How would you decide what to test, and at which layer, when planning the test strategy for a new payment-checkout feature?
technical-conceptual · Mid level · software-engineering
What the interviewer is really asking
Assesses whether the candidate can build a risk-driven, layered test strategy that targets coverage where defects and impact concentrate, rather than testing everything uniformly.
What to say
- Start from risk, not from features: rank flows by likelihood of failure times business impact. A checkout's charge and order-creation path is high-impact, so it earns the deepest coverage; a cosmetic settings toggle does not.
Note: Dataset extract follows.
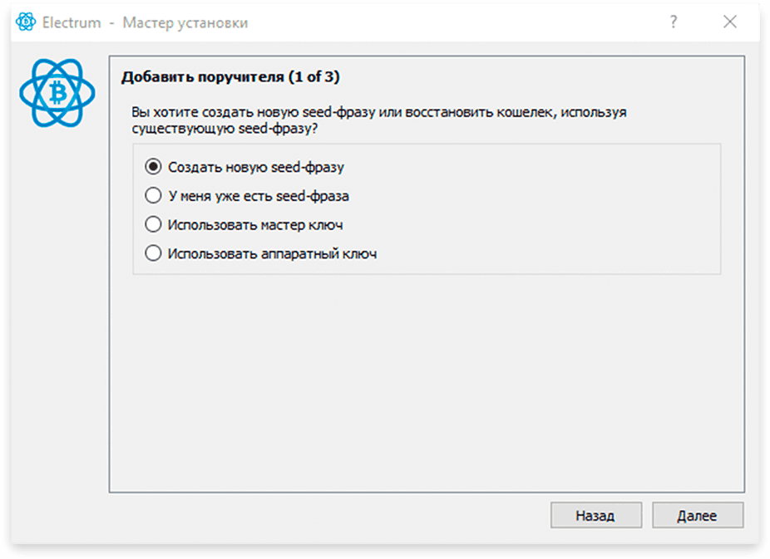The width and height of the screenshot is (770, 559).
Task: Click the label text "Использовать аппаратный ключ"
Action: 272,254
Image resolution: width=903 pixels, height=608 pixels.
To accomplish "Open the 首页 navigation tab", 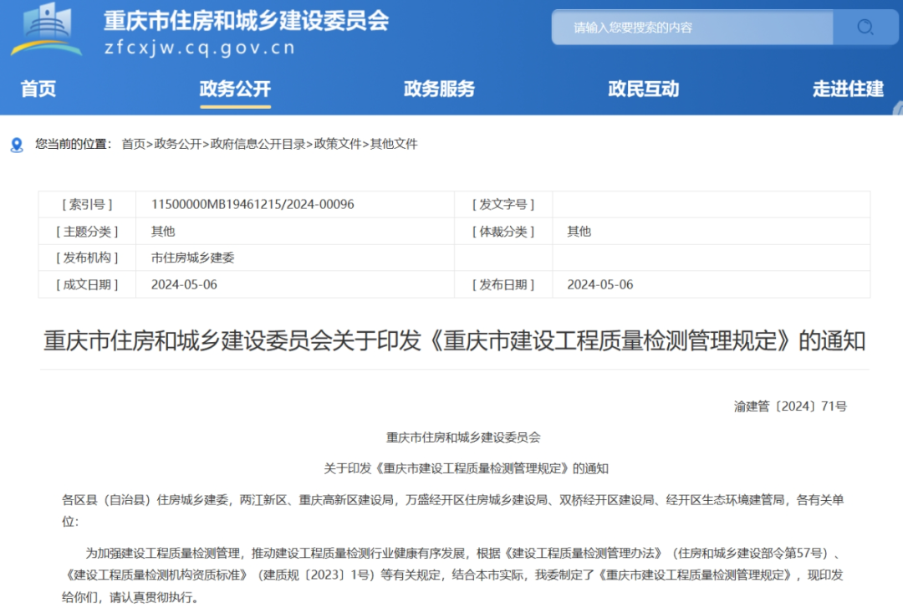I will pyautogui.click(x=38, y=89).
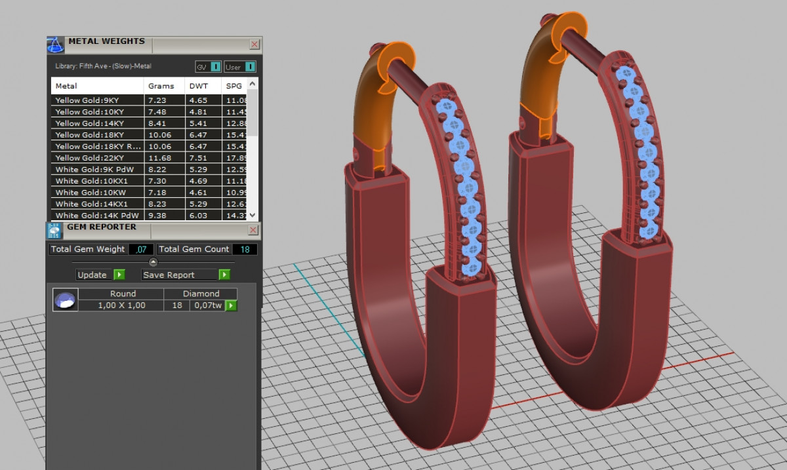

- Place each test at the cheapest layer that can catch the bug. Pin domain logic (tax, discount math) in fast unit tests, verify service-to-service contracts and the DB write in integration tests, and reserve a small set of end-to-end tests for the one or two critical user journeys like 'add to cart through successful payment'.
- Define the exit criteria up front: which acceptance scenarios must pass, the coverage and severity bar for release, and what you explicitly are NOT testing in this iteration so scope is a decision, not an accident.
What to avoid
- Say you'd aim for 100% coverage of everything, treating all flows as equally important.
- Push every check up to slow, flaky end-to-end UI tests because they feel the most 'realistic'.
- Present the strategy as a fixed test count with no reference to risk, impact, or exit criteria.
Example answers
Strong: For a checkout feature I ranked flows by risk and impact: the charge-and-create-order path was tier 1, so I covered discount and tax math in unit tests, the payment-provider call and order write in integration tests against a sandbox, and kept just two E2E journeys (successful purchase, declined card). Lower-risk flows like changing a saved address got integration coverage only. I wrote down the release bar — all tier-1 scenarios green, zero open sev-1 — before we started.
Weak: I'd write tests for every screen and field in the feature so we have full coverage, and run them all through the UI to be safe.